Liberty Global and Ziggo may terminate the Merger Protocol in the event a bona fide third-party offeror makes an offer which, in the reasonable opinion of the Boards, is a substantially more beneficial offer than Liberty Global's offer, exceeds the Offer Price by 8% and is launched or is committed to be launched within eight weeks.
In the event of a Competing Offer, Liberty Global will be given the opportunity to match such offer, in which case the Merger agreement may not be terminated by Ziggo. As part of the agreement, Ziggo has entered into customary undertakings not to solicit third party offers.
On termination of the Merger Protocol by Ziggo on account of a material breach of the Merger agreement by Liberty Global, Liberty Global will forfeit a 69.5 million euros reverse termination fee to Ziggo. If the Merger Protocol is terminated because the competition clearance is not obtained, Liberty Global will forfeit a 200 million euros reverse termination fee to Ziggo.

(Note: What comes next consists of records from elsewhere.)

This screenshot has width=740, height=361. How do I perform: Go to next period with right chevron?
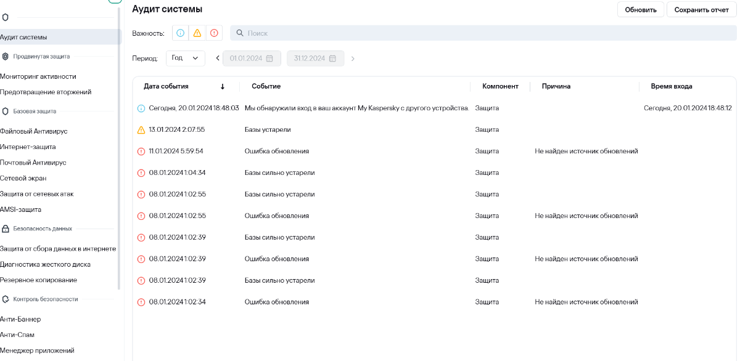pyautogui.click(x=353, y=59)
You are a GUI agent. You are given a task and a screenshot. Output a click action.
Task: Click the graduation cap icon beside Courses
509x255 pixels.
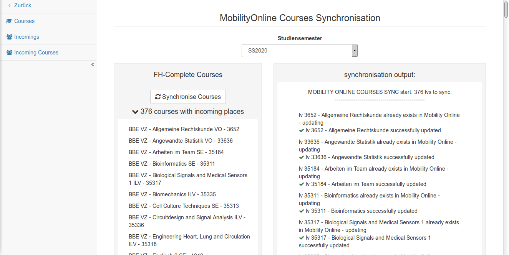(x=9, y=21)
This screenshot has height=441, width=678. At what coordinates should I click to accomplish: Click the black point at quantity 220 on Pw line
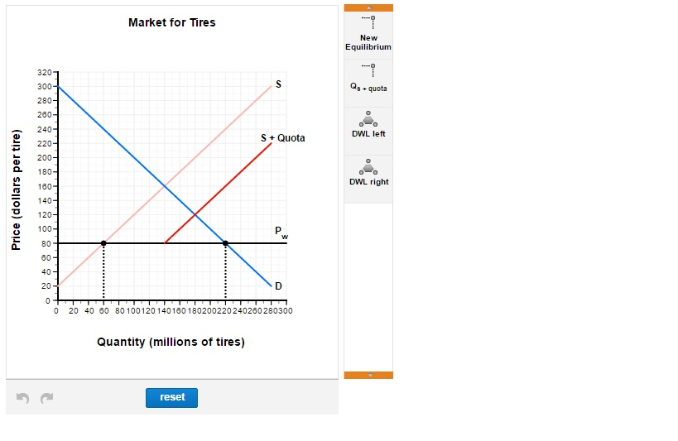click(x=225, y=243)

On termination of the Merger Protocol by Liberty Global on account of a material breach of the Merger protocol by Ziggo, a Competing Offer having been made, or the revocation or amendment of, the recommendation of the Boards, other than as a result of the blended Liberty Global share price being below $66.23 and a price that represents 20% underperformance to a basket measured either immediately before commencement of the Offer or seven business days prior to closing of the Offer, Ziggo will forfeit a 69.5 million euros termination fee to Liberty Global.
Based on the required steps and subject to the necessary approvals, Liberty Global and Ziggo anticipate that the Offer will close in the second half of 2014.